The same listener can be registered several times using different patterns and several listeners can be registered using the same pattern.

Parameters:
listener - the element listener to add.
pattern - the XPath expression to select the elements the listener is interested in.
Throws:
org.jdom.JDOMException - if listener is null or the expression is invalid.

removeElementListener

public void removeElementListener(ElementListener listener,
                                  java.lang.String pattern)
Removes element listeners from the list of listeners maintained by this filter.

if pattern is null, this method removes all registrations of listener, regardless the pattern(s) used for creating the registrations.

if listener is null, this method removes all listeners registered for pattern.

if both listener and pattern are null, this method performs no action!

Parameters:
listener - the element listener to remove.

setFactory

public void setFactory(org.jdom.JDOMFactory factory)
Sets a custom JDOMFactory for the builder.

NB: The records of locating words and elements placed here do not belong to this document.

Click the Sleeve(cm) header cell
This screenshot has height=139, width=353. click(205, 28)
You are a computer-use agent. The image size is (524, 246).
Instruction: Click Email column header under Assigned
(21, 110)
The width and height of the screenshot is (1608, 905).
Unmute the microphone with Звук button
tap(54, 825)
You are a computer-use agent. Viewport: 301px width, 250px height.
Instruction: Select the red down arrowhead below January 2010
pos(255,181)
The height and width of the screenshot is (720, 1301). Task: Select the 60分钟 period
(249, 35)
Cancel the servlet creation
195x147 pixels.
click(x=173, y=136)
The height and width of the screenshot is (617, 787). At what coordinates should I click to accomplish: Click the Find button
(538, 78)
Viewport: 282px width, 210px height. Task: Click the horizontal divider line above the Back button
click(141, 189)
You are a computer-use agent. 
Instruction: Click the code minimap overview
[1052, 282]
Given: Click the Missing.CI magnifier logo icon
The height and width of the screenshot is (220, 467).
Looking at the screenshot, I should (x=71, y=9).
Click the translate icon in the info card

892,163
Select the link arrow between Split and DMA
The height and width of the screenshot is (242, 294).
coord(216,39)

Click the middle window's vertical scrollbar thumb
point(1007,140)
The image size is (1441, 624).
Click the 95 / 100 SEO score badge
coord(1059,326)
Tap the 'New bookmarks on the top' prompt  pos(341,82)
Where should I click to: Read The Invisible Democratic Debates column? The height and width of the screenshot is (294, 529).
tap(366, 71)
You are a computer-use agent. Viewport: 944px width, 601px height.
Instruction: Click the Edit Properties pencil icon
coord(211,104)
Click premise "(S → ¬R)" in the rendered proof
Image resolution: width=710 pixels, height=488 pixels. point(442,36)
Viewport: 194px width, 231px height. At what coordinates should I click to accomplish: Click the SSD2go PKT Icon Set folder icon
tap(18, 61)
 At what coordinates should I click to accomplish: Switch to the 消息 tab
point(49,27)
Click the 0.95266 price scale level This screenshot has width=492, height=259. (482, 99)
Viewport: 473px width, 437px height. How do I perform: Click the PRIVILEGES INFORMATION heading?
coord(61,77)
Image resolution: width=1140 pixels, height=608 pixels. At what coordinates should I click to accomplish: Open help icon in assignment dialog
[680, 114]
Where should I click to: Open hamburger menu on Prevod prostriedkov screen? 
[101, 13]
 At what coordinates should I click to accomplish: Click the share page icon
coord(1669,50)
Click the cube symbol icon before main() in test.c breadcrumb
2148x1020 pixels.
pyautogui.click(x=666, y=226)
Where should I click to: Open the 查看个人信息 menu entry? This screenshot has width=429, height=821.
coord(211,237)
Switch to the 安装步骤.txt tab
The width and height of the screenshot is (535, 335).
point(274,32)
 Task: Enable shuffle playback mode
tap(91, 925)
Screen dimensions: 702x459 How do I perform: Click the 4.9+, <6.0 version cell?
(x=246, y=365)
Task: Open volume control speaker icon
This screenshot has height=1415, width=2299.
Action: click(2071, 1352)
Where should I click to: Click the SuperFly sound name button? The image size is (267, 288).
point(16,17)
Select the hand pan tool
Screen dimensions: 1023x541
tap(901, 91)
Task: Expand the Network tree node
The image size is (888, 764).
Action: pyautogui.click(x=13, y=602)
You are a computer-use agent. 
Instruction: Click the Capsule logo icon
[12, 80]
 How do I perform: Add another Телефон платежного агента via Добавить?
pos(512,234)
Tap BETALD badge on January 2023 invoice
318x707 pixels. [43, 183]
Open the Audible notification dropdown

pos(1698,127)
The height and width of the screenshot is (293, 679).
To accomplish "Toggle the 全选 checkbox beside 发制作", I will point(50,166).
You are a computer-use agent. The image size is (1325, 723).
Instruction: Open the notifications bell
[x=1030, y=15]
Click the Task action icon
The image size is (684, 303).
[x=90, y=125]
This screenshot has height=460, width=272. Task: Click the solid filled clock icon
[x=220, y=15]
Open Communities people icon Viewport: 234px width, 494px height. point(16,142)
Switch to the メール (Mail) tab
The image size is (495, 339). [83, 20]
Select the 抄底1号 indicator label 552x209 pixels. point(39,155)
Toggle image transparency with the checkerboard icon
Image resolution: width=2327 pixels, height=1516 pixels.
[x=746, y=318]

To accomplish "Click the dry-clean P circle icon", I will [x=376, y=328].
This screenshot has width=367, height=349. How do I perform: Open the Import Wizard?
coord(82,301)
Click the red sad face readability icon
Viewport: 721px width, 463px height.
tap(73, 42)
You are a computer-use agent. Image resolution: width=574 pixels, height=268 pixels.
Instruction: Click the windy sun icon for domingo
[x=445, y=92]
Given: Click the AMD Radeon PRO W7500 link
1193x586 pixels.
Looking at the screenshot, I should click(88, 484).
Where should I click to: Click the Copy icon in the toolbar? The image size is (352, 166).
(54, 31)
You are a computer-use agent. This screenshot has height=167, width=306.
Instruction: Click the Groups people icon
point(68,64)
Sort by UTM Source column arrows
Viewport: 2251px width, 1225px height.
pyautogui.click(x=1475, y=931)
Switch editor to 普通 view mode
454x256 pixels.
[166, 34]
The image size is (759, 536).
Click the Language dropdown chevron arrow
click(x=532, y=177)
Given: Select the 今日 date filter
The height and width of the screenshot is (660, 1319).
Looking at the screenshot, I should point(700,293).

Use this to build the tree with your own subclasses of the JDOM classes.

Parameters:
factory - JDOMFactory to use.

setValidation

public void setValidation(boolean validate)
Activates or desactivates validation for the builder.

Parameters:
validate - whether XML validation should occur.

setIgnoringElementContentWhitespace

public void setIgnoringElementContentWhitespace(boolean ignoringWhite)
Specifies whether or not the parser should elminate whitespace in element content (sometimes known as "ignorable whitespace") when building the document. Only whitespace which is contained within element content that has an element only content model will be eliminated (see XML Rec 3.2.1). For this setting to take effect requires that validation be turned on.

The default value is false.

Parameters:
ignoringWhite - whether to ignore ignorable whitespace.

setExpandEntities

public void setExpandEntities(boolean expand)
Sets whether or not to expand entities for the builder.

A value true means to expand entities as normal content; false means to leave entities unexpanded as EntityRef objects.

The default value is true.

Parameters:
expand - whether entity expansion should occur.

setFeature

public void setFeature(java.lang.String name,
                       boolean state)
                throws org.xml.sax.SAXNotRecognizedException,
                       org.xml.sax.SAXNotSupportedException
Sets the state of a feature.

Specified by:
setFeature in interface org.xml.sax.XMLReader
Overrides:
setFeature in class org.xml.sax.helpers.XMLFilterImpl
Parameters:
name - the feature name, which is a fully-qualified URI.
state - the requested state of the feature.
Throws:
org.xml.sax.SAXNotRecognizedException - when the XMLReader does not recognize the feature name.
org.xml.sax.SAXNotSupportedException - when the XMLReader recognizes the feature name but cannot set the requested value.

setProperty

public void setProperty(java.lang.String name,
                        java.lang.Object value)
                 throws org.xml.sax.SAXNotRecognizedException,
                        org.xml.sax.SAXNotSupportedException
Set the value of a property.

Specified by:
setProperty in interface org.xml.sax.XMLReader
Overrides:
setProperty in class org.xml.sax.helpers.XMLFilterImpl
Parameters:
name - the property name, which is a fully-qualified URI.
value - the requested value for the property.
Throws:
org.xml.sax.SAXNotRecognizedException - when the XMLReader does not recognize the property name.
org.xml.sax.SAXNotSupportedException - when the XMLReader recognizes the property name but cannot set the requested value.

parse

public void parse(org.xml.sax.InputSource source)
           throws java.io.IOException,
                  org.xml.sax.SAXException
Parses an XML document.

The application can use this method to instruct ElementScanner to begin parsing an XML document from any valid input source (a character stream, a byte stream, or a URI).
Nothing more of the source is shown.